Aber im Skigebiet selbst war weiterhin "alles beim Alten", berichtet der Bergtheimer, der am gestrigen Dienstag gesund aus der Quarantäne wieder entlassen wurde. Am 9. März seien bei seinen Mitreisenden erste Symptome aufgetreten, erzählt er. "Ich bekam auf der Rückfahrt einen Schnupfen, aber den bekomme ich immer, wenn ich aus Ischgl zurückkomme." Sechs der Skifahrer seien schließlich positiv getestet worden. Von insgesamt 15 Infizierten habe er gehört, darunter Ehefrauen der Skifahrer.
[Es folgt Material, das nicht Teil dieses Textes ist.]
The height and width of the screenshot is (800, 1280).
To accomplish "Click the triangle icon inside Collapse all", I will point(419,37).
Kein Test nach der Rückkehr aus Ischgl
Getestet wurde der Mann nach seiner Rückkehr aus Ischgl nicht. Das Gesundheitsamt habe dies damals so entschieden. Erst als ein anderer aus der Gruppe positiv war, sei auch bei ihm ein Test veranlasst worden. Das sei aber erst nach der Wahl gewesen. Dass er dort ehrenamtlich mit geholfen habe, sei im Nachhinein ein Fehler gewesen, sagt er. Aber er habe vorher mit einem Arzt des Gesundheitsamtes darüber gesprochen und weil er nur einen "normalen Schnupfen" hatte, habe dieser keine Bedenken gesehen. "Ich habe mich dann durchgerungen, zu helfen, weil auch viele Wahlhelfer ausgefallen sind."
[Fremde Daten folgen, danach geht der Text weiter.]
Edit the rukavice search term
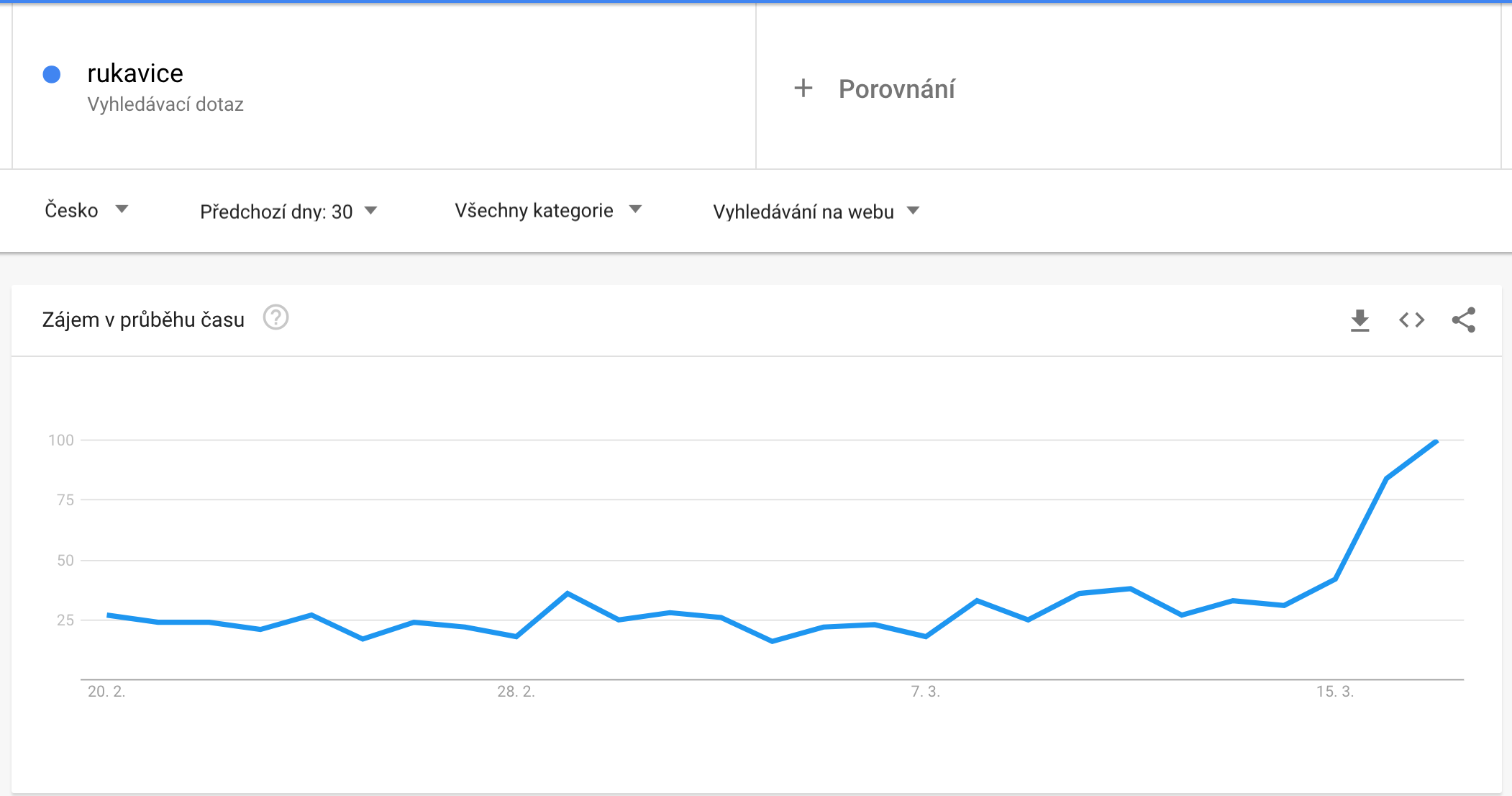The width and height of the screenshot is (1512, 796). click(x=135, y=73)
Erst am 13. März wird die Skisaison in Ischgl vorzeitig beendet, um zu verhindern, dass weitere 150 000 Gäste nach Tirol kommen. C0vid-19 sei bei ihm gut verlaufen, berichtet der Wahlhelfer aus Bergtheim. Dass er viele damit angesteckt hat, glaubt er nicht. "Es war ein großer Raum, wir saßen weit auseinander und ich hatte keine direkten Gespräche bei der Ausgabe der Wahlunterlagen", sagt er. Und er dankt dem Gesundheitsamt, deren Mitarbeiter ihn während der Quarantäne gut betreut habe
In einer früheren Version des Textes war zu lesen, dass der Wahlhelfer mit "seinem Arzt" über den Schnupfen gesprochen habe. Es sei aber ein Arzt des Gesundheitsamtes gewesen, stellte der Mann nach Veröffentlichung des Textes klar.